Compared with Europe, Canada doesn’t have the population density to warrant greater frequency of air service. The country has a limited number of major cities, and those centres are geographically far apart, said Robert Kokonis, president and managing director of AirTrav, an aviation advisory firm based in Toronto.
“It’s tougher to make money on those longer trips because you’re burning more fuel, you’ve got more NAV Canada charges, you’ve got more crew duty time,” he said in an interview.
Over the years, Lynx and an array of startups have struggled to make ends meet during off-peak flying periods.
“We have that sharp summer season and we have that sharp sun season. But the shoulder seasons in between are the periods of the year where carriers tend to burn through a lot of cash,” said Kokonis.
In 2018, the federal government eased restrictions on foreign ownership of passenger and cargo airlines, allowing foreign investors to own a maximum of 49 per cent of the equity, compared with the previous 25 per cent.
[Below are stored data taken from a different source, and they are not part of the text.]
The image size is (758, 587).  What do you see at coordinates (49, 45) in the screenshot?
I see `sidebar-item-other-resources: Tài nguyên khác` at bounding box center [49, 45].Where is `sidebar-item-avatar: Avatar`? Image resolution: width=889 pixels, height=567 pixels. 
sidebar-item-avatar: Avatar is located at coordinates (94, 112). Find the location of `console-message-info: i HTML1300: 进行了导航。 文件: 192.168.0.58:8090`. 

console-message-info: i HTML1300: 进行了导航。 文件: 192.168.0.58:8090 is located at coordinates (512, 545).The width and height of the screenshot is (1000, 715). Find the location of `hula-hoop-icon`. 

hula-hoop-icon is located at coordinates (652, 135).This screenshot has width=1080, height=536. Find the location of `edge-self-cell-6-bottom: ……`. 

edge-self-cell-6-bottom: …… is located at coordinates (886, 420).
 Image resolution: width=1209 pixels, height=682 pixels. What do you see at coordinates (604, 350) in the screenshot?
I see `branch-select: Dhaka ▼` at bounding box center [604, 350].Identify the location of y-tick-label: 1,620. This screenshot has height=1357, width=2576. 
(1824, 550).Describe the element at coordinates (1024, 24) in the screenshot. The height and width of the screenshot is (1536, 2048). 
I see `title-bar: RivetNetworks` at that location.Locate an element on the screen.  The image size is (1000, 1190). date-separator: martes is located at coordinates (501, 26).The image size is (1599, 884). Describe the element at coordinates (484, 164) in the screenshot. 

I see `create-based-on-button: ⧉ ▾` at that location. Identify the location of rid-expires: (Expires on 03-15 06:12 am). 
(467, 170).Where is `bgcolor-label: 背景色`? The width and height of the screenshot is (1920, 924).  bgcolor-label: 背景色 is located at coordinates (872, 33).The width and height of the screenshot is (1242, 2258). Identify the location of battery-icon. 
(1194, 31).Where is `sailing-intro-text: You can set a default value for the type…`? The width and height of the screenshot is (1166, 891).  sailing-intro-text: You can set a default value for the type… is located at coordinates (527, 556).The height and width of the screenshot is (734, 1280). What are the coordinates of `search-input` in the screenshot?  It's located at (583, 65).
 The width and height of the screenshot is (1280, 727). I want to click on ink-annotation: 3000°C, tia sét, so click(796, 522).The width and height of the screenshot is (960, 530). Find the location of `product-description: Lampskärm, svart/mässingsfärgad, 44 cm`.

But Ottawa maintained a 25-per-cent cap on the voting interests by any single non-Canadian entity. Indigo Partners, an Arizona-based private equity fund, owns a 25-per-cent stake in Lynx.
Lynx and its predecessors have been trying to become a viable player in Canada’s aviation industry since 2008, when Enerjet launched flights as a stand-alone charter airline. Enerjet had used the temporary names Jet Naked and then FlyToo for its separate ULCC plans for scheduled service, before unveiling the Lynx brand in 2021. Enerjet’s backers included former WestJet co-founder Tim Morgan.
Calgary-based WestJet, founded in 1996, got off to a good start as it managed to attract budget-conscious travellers away from Air Canada and Canadian Airlines International. WestJet positioned itself to grow and eventually became the country’s second-largest carrier, after Canadian Airlines faltered financially and merged with Air Canada in 2000.
Montreal-based Jetsgo tried in vain to go head-to-head on major routes against Air Canada and WestJet. Over the years, others have focused on point-to-point flying on overlooked or underserved routes, and that strategy also has not panned out.
Since 2000, the list of failed ventures in Canada’s airline sector has been littered with commercial carriers that found themselves in over their heads. Canada 3000 and Roots Air shut down in 2001, Jetsgo closed in 2005, CanJet halted scheduled flights in 2006, Harmony Airways went out of business in 2007, and Zoom Airlines grounded planes in 2008. On the charter side, Skyservice Airlines closed in 2010.
History shows that many of those carriers had insufficient capital and failed to corral operating costs, and then couldn’t keep creditors at bay.
“It’s a cash-intensive industry,” said Kokonis.
Several airline subsidiaries have also faded away. Swoop flew its final flight in October 2023, ending more than five years as a ULCC under WestJet. Air Canada shuttered Tango as a low-cost carrier in 2003, though the name Tango continued as the economy class of seating for Air Canada customers buying tickets from 2003 to 2018.